Table of Contents
- The Government of India has made its approval for Foreign Direct Investment (FDI) by neighbouring countries mandatory.
- This revised FDI policy aims to curb opportunistic takeovers/acquisitions of Indian companies due to the current Covid-19 pandemic.
DETAILS
- FDI in India:
- FDI is allowed under two modes – automatic route, for which companies don’t need government approval,
- government route, for which companies need a go-ahead from the centre.
New FDI policy
- An entity of a country, which shares a land border with India or where the beneficial owner of an investment into India is situated in or is a citizen of any such country, can invest only under the Government route.

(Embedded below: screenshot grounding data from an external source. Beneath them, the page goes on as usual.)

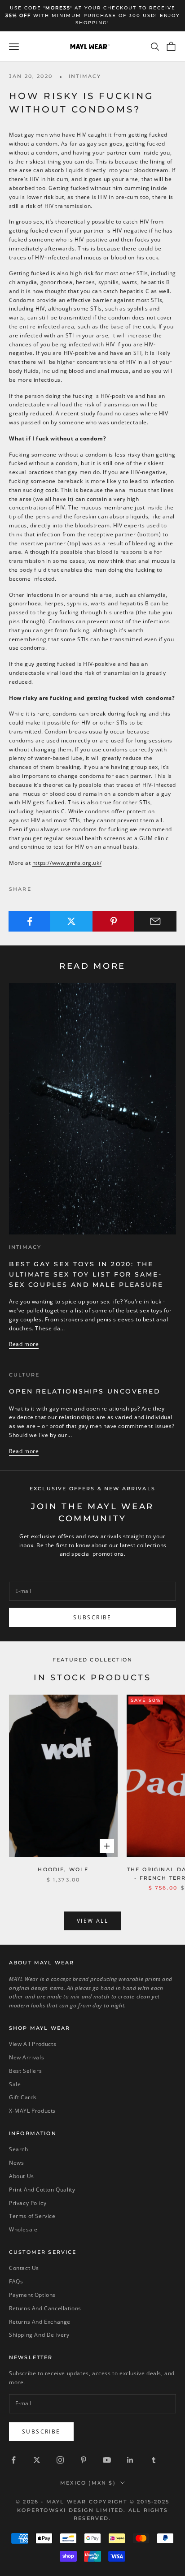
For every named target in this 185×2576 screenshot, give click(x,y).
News (16, 2162)
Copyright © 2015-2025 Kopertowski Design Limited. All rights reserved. (93, 2509)
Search (18, 2149)
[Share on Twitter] (71, 921)
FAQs (16, 2281)
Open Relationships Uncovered (85, 1391)
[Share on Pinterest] (113, 921)
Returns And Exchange (39, 2322)
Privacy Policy (27, 2203)
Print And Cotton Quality (42, 2189)
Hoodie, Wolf (63, 1870)
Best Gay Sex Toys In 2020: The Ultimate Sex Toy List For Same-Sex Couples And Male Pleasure (86, 1274)
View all (92, 1920)
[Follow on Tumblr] (153, 2459)
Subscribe (92, 1617)
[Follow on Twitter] (36, 2459)
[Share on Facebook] (29, 921)
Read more (24, 1344)
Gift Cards (23, 2097)
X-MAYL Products (32, 2110)
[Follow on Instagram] (60, 2459)
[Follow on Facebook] (13, 2459)
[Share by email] (155, 921)
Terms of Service (32, 2216)
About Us (21, 2176)
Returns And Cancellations (45, 2308)
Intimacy (85, 76)
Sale (15, 2084)
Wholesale (23, 2229)
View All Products (32, 2044)
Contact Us (24, 2268)
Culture (24, 1375)
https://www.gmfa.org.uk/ (66, 863)
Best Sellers (25, 2071)
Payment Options (32, 2295)
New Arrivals (26, 2057)
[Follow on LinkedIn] (130, 2459)
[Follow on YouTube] (106, 2459)
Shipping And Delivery (39, 2335)
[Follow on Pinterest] (83, 2459)
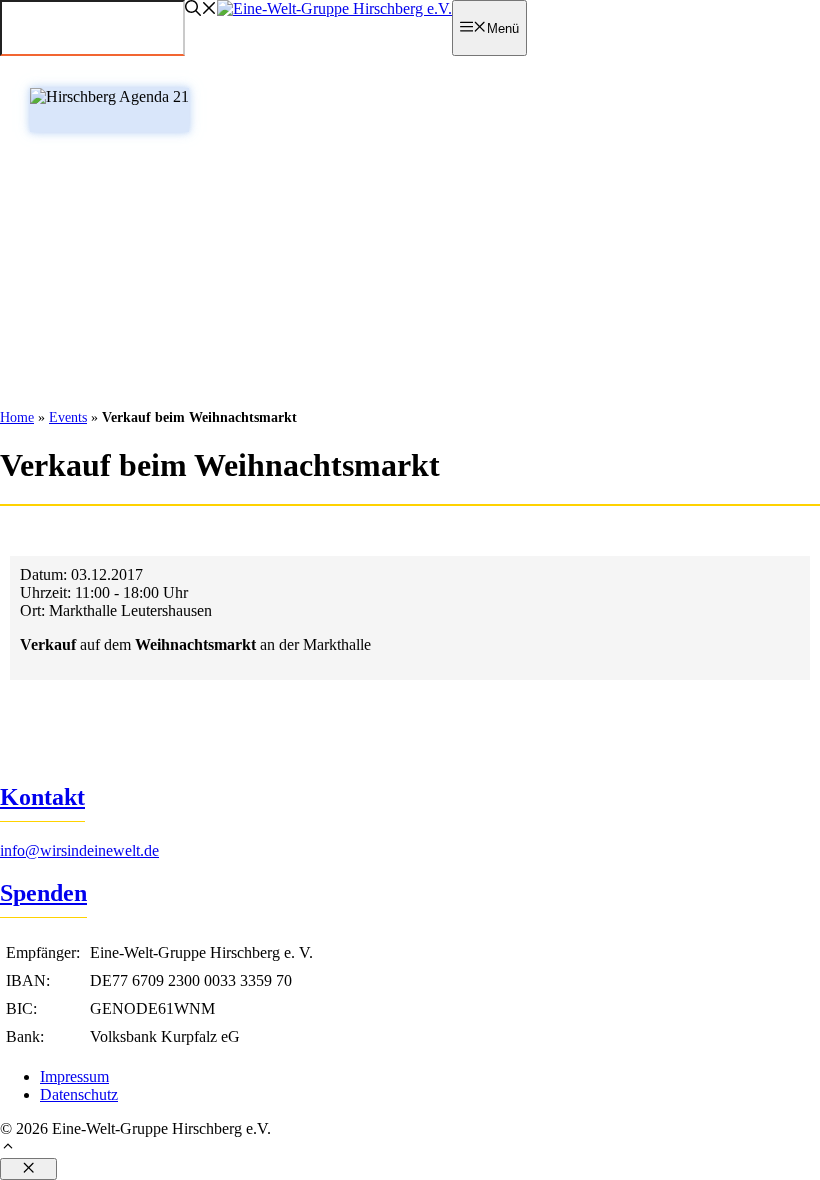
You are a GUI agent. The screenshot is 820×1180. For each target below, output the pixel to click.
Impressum (74, 1076)
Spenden (43, 893)
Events (68, 417)
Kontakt (42, 797)
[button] (410, 1148)
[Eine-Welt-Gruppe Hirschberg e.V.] (334, 8)
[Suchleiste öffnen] (201, 10)
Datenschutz (79, 1094)
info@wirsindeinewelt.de (79, 850)
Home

- A transfer of ownership in an FDI deal that benefits any country that shares a border with India will also need government approval.
- India shares land borders with Pakistan, Afghanistan, China, Nepal, Bhutan, Bangladesh and Myanmar.
- Investors from countries not covered by the new policy only have to inform the RBI after a transaction rather than asking for prior permission from the relevant government department.
- Impact
- The earlier FDI policy was limited to allowing only Bangladesh and Pakistan via the government route in all sectors.
- The revised rule has now brought companies from China under the government route filter.
- China’s footprint in the Indian business space has been expanding rapidly, especially since 2014.
Chinese investment in India
- The net Chinese investment in India, which was $1.6 billion in 2014, shot up five-folds to at least $8 billion (Rs 60,800 crore) in the next three years — with a noticeable shift from state-driven to market-driven investment from the Chinese private sector.
- Official figures underestimate the amount of investment.
- They neither account for all Chinese companies’ acquisitions of stakes in the technology sector nor investments from China routed through third-party countries, such as Singapore.
- For instance, a $ 504-million investment from the Singapore arm of the mobile firm Xiaomi would not figure in official statistics because of how investments are measured.
- It has been seen that the Chinese firms have escaped the kind of scrutiny in India that their investments have attracted in the West despite several high-profile investments and acquisitions.
- Another concern is that there is no clear separation between the Chinese state and private business. They work closely in pursuing many goals.
Foreign Direct Investment
- FDI is an investment from a party in one country into a business or corporation in another country
- Intention – establishing a lasting interest.
- Foreign direct investment can be made by expanding one’s business into a foreign country or by becoming the owner of a company in another country.
- Lasting interest differentiates FDI from foreign portfolio investments, where investors passively hold securities from a foreign country.